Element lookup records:
## BEGIN

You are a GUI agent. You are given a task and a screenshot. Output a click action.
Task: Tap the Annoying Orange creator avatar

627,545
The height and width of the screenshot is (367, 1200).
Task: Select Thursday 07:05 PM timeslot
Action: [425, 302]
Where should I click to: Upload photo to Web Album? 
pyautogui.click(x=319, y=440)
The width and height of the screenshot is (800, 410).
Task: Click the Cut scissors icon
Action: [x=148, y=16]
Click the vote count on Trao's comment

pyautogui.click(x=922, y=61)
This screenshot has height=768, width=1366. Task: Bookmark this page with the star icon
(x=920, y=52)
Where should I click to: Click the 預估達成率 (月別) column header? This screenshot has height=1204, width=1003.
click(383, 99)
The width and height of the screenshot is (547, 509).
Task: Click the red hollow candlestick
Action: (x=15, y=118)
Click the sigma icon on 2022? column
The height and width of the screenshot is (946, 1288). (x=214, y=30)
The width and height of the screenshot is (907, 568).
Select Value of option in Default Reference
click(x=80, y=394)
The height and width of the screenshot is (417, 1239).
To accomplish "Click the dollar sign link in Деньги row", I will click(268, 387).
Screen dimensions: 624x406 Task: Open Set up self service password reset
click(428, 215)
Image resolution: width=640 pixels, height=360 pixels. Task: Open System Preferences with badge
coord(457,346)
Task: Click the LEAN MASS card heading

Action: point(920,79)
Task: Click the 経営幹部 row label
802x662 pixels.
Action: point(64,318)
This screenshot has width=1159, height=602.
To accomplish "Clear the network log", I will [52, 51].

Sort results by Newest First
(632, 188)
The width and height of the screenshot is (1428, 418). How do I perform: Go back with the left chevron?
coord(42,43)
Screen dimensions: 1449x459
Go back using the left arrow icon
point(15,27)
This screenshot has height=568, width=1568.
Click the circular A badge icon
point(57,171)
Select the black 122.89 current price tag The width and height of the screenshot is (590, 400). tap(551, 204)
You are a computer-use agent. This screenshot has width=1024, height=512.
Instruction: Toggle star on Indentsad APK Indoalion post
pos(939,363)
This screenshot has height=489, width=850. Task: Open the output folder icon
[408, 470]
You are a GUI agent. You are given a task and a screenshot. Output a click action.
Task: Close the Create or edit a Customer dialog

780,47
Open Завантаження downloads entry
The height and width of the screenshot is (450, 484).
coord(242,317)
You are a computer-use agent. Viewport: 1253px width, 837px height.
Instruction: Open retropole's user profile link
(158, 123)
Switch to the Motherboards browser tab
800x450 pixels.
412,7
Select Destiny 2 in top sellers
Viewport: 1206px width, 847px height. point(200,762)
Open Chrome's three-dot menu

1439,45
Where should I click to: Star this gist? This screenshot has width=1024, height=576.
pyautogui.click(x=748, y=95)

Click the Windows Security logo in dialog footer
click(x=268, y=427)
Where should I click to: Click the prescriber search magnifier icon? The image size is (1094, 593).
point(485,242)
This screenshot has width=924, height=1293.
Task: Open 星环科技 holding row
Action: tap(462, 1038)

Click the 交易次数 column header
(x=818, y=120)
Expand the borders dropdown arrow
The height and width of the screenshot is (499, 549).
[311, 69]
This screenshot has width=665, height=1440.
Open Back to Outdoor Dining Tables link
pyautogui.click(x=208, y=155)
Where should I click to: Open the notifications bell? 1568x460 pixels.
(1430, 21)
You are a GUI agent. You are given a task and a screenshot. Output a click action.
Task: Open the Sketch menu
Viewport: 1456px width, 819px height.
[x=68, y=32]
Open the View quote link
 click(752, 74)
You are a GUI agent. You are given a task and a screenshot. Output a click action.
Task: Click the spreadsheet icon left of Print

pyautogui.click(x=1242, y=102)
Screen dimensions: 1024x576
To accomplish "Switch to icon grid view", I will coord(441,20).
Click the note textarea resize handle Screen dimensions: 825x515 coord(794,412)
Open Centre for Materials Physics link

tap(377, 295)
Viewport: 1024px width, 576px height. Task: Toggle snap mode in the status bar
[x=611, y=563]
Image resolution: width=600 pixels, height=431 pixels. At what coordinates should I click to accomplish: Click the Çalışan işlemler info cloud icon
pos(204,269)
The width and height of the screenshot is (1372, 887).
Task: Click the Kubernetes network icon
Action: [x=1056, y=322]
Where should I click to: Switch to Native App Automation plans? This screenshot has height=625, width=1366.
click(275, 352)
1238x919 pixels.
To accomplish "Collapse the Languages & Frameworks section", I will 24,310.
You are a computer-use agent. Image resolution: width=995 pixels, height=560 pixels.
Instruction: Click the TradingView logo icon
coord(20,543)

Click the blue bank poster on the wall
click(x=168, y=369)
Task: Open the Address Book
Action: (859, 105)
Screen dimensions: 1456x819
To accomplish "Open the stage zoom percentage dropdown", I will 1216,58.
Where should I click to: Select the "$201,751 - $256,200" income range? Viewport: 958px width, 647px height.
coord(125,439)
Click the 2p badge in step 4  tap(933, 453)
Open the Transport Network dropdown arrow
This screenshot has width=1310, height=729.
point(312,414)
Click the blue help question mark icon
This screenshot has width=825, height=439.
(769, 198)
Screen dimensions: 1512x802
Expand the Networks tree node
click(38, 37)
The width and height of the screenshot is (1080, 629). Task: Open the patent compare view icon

## END

=== Task objective ===
Convert every line of the records above into a numbered list, omitting the blank lines.

=== Response ===
1. You are a GUI agent. You are given a task and a screenshot. Output a click action.
2. Task: Tap the Annoying Orange creator avatar
3. 627,545
4. The height and width of the screenshot is (367, 1200).
5. Task: Select Thursday 07:05 PM timeslot
6. Action: [425, 302]
7. Where should I click to: Upload photo to Web Album? 
8. pyautogui.click(x=319, y=440)
9. The width and height of the screenshot is (800, 410).
10. Task: Click the Cut scissors icon
11. Action: [x=148, y=16]
12. Click the vote count on Trao's comment
13. pyautogui.click(x=922, y=61)
14. This screenshot has height=768, width=1366. Task: Bookmark this page with the star icon
15. (x=920, y=52)
16. Where should I click to: Click the 預估達成率 (月別) column header? This screenshot has height=1204, width=1003.
17. click(383, 99)
18. The width and height of the screenshot is (547, 509).
19. Task: Click the red hollow candlestick
20. Action: (x=15, y=118)
21. Click the sigma icon on 2022? column
22. The height and width of the screenshot is (946, 1288). (x=214, y=30)
23. The width and height of the screenshot is (907, 568).
24. Select Value of option in Default Reference
25. click(x=80, y=394)
26. The height and width of the screenshot is (417, 1239).
27. To accomplish "Click the dollar sign link in Деньги row", I will click(268, 387).
28. Screen dimensions: 624x406 Task: Open Set up self service password reset
29. click(428, 215)
30. Image resolution: width=640 pixels, height=360 pixels. Task: Open System Preferences with badge
31. coord(457,346)
32. Task: Click the LEAN MASS card heading
33. Action: point(920,79)
34. Task: Click the 経営幹部 row label
35. 802x662 pixels.
36. Action: point(64,318)
37. This screenshot has width=1159, height=602.
38. To accomplish "Clear the network log", I will [52, 51].
39. Sort results by Newest First
40. (632, 188)
41. The width and height of the screenshot is (1428, 418). How do I perform: Go back with the left chevron?
42. coord(42,43)
43. Screen dimensions: 1449x459
44. Go back using the left arrow icon
45. point(15,27)
46. This screenshot has height=568, width=1568.
47. Click the circular A badge icon
48. point(57,171)
49. Select the black 122.89 current price tag The width and height of the screenshot is (590, 400). tap(551, 204)
50. You are a computer-use agent. This screenshot has width=1024, height=512.
51. Instruction: Toggle star on Indentsad APK Indoalion post
52. pos(939,363)
53. This screenshot has height=489, width=850. Task: Open the output folder icon
54. [408, 470]
55. You are a GUI agent. You are given a task and a screenshot. Output a click action.
56. Task: Close the Create or edit a Customer dialog
57. 780,47
58. Open Завантаження downloads entry
59. The height and width of the screenshot is (450, 484).
60. coord(242,317)
61. You are a computer-use agent. Viewport: 1253px width, 837px height.
62. Instruction: Open retropole's user profile link
63. (158, 123)
64. Switch to the Motherboards browser tab
65. 800x450 pixels.
66. 412,7
67. Select Destiny 2 in top sellers
68. Viewport: 1206px width, 847px height. point(200,762)
69. Open Chrome's three-dot menu
70. 1439,45
71. Where should I click to: Star this gist? This screenshot has width=1024, height=576.
72. pyautogui.click(x=748, y=95)
73. Click the Windows Security logo in dialog footer
74. click(x=268, y=427)
75. Where should I click to: Click the prescriber search magnifier icon? The image size is (1094, 593).
76. point(485,242)
77. This screenshot has width=924, height=1293.
78. Task: Open 星环科技 holding row
79. Action: tap(462, 1038)
80. Click the 交易次数 column header
81. (x=818, y=120)
82. Expand the borders dropdown arrow
83. The height and width of the screenshot is (499, 549).
84. [311, 69]
85. This screenshot has width=665, height=1440.
86. Open Back to Outdoor Dining Tables link
87. pyautogui.click(x=208, y=155)
88. Where should I click to: Open the notifications bell? 1568x460 pixels.
89. (1430, 21)
90. You are a GUI agent. You are given a task and a screenshot. Output a click action.
91. Task: Open the Sketch menu
92. Viewport: 1456px width, 819px height.
93. [x=68, y=32]
94. Open the View quote link
95.  click(752, 74)
96. You are a GUI agent. You are given a task and a screenshot. Output a click action.
97. Task: Click the spreadsheet icon left of Print
98. pyautogui.click(x=1242, y=102)
99. Screen dimensions: 1024x576
100. To accomplish "Switch to icon grid view", I will coord(441,20).
101. Click the note textarea resize handle Screen dimensions: 825x515 coord(794,412)
102. Open Centre for Materials Physics link
103. tap(377, 295)
104. Viewport: 1024px width, 576px height. Task: Toggle snap mode in the status bar
105. [x=611, y=563]
106. Image resolution: width=600 pixels, height=431 pixels. At what coordinates should I click to accomplish: Click the Çalışan işlemler info cloud icon
107. pos(204,269)
108. The width and height of the screenshot is (1372, 887).
109. Task: Click the Kubernetes network icon
110. Action: [x=1056, y=322]
111. Where should I click to: Switch to Native App Automation plans? This screenshot has height=625, width=1366.
112. click(275, 352)
113. 1238x919 pixels.
114. To accomplish "Collapse the Languages & Frameworks section", I will 24,310.
115. You are a computer-use agent. Image resolution: width=995 pixels, height=560 pixels.
116. Instruction: Click the TradingView logo icon
117. coord(20,543)
118. Click the blue bank poster on the wall
119. click(x=168, y=369)
120. Task: Open the Address Book
121. Action: (859, 105)
122. Screen dimensions: 1456x819
123. To accomplish "Open the stage zoom percentage dropdown", I will 1216,58.
124. Where should I click to: Select the "$201,751 - $256,200" income range? Viewport: 958px width, 647px height.
125. coord(125,439)
126. Click the 2p badge in step 4  tap(933, 453)
127. Open the Transport Network dropdown arrow
128. This screenshot has width=1310, height=729.
129. point(312,414)
130. Click the blue help question mark icon
131. This screenshot has width=825, height=439.
132. (769, 198)
133. Screen dimensions: 1512x802
134. Expand the Networks tree node
135. click(38, 37)
136. The width and height of the screenshot is (1080, 629). Task: Open the patent compare view icon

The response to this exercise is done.